運命の赤い糸
将来結ばれる男と女は、互いの小指と小指が赤い糸で結ばれているというのは、何時頃から言われたのだろう。流行歌で確認できるところでは、1987年の南野陽子の「秋のIndication」のB面「ひとつ前の赤い糸」の歌詞に「彼ならひとつ前の赤い糸よ」「ときどきもつれてもね ふたりの糸 ひきちぎらないで」(小倉めぐみ作詞)というのがある。もちろんもっと古くさかのぼれるだろう。起源は、なんと中国の唐の時代に「赤縄」(せきじょう)という語があったという。
韋固(いこ)という青年が結婚の相手を捜していると、月の光で読書をしている老人に出会った。この老人は赤い縄の入った袋を持っている。韋固は何のために持っているのかと聞いた。すると老人は「この赤い縄は夫婦となる人の足をつなぐもので、結び合わせれば契りは不変となる」と答えた。韋固は老人に連れられて市場にきた。一人の片目の老婆が三歳ほどの女の子を抱いている。見るからに汚くて醜い子である。

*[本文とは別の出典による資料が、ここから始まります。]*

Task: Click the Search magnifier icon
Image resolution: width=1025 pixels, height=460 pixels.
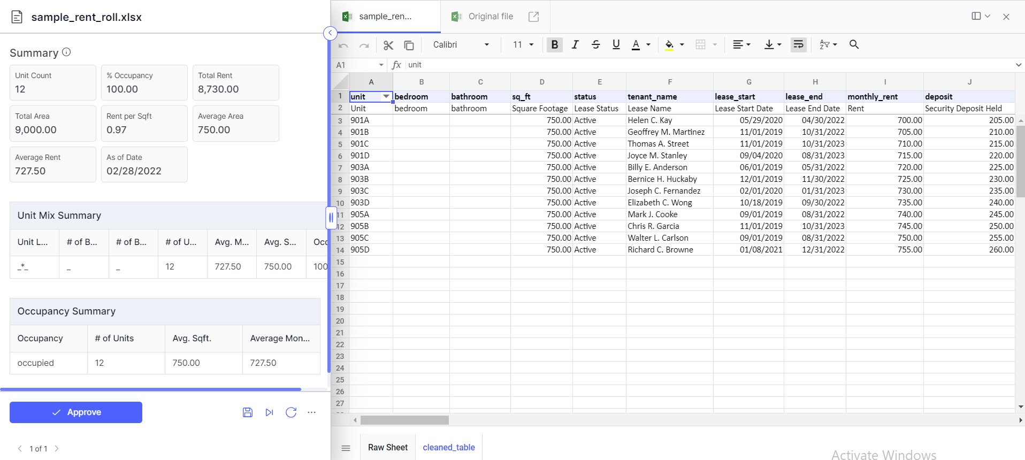Action: click(854, 44)
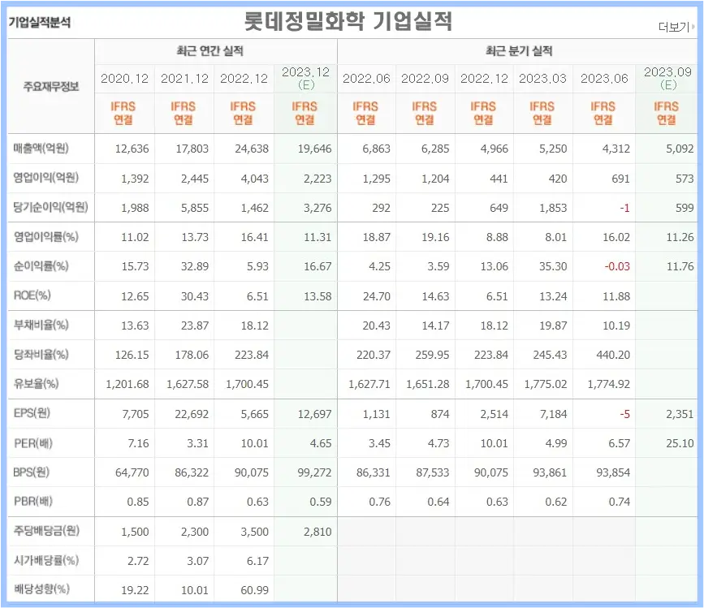
Task: Select the 배당성향(%) row label
Action: [44, 590]
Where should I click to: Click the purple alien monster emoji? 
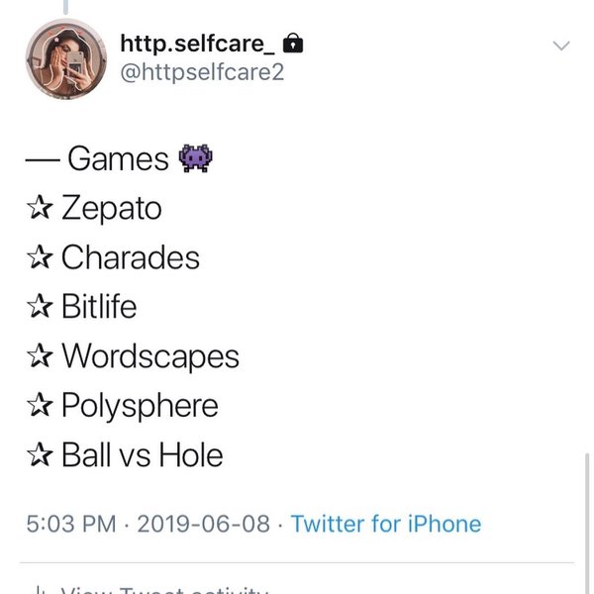point(195,158)
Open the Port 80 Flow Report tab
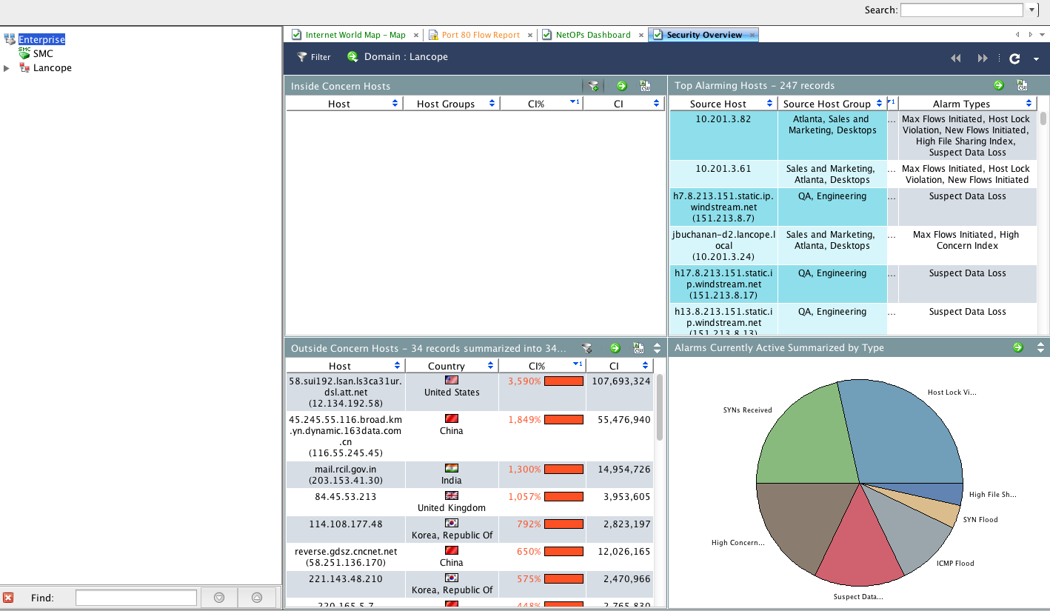Viewport: 1050px width, 611px height. tap(480, 35)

老人はその子を指して言った。「あれがお前さんの女房だ」韋固は思わず怒りが込み上げてきた。「殺してもいいですか」「あの娘には富貴の運がある。一緒になれば幸せになれる」言い終わると老人はいなくなった。韋固は召使に女の子を殺すように命じた。だが召使は「心臓をめがけて突き刺したが、外れて、眉間に刺さり、逃げてきました」と答えた。
その後、韋固はなかなか縁談がまとまらなかった。しかし14年後、とても美しい17歳の娘との縁談がまとまった。だがその娘の額には傷がある。娘は、貧しくて伯母さんに育てられたという。韋固は「伯母さんは片方の目が見えないのではないでか」とたずねた。娘は驚いて「どうして御存知ですの」韋固は「お前を刺した者はわしがよこしたものだ。なんと不思議なことだ」韋固はそう言うと、妻にことのすべてを話した。このときより、夫婦はますます互いを敬い愛するようになった。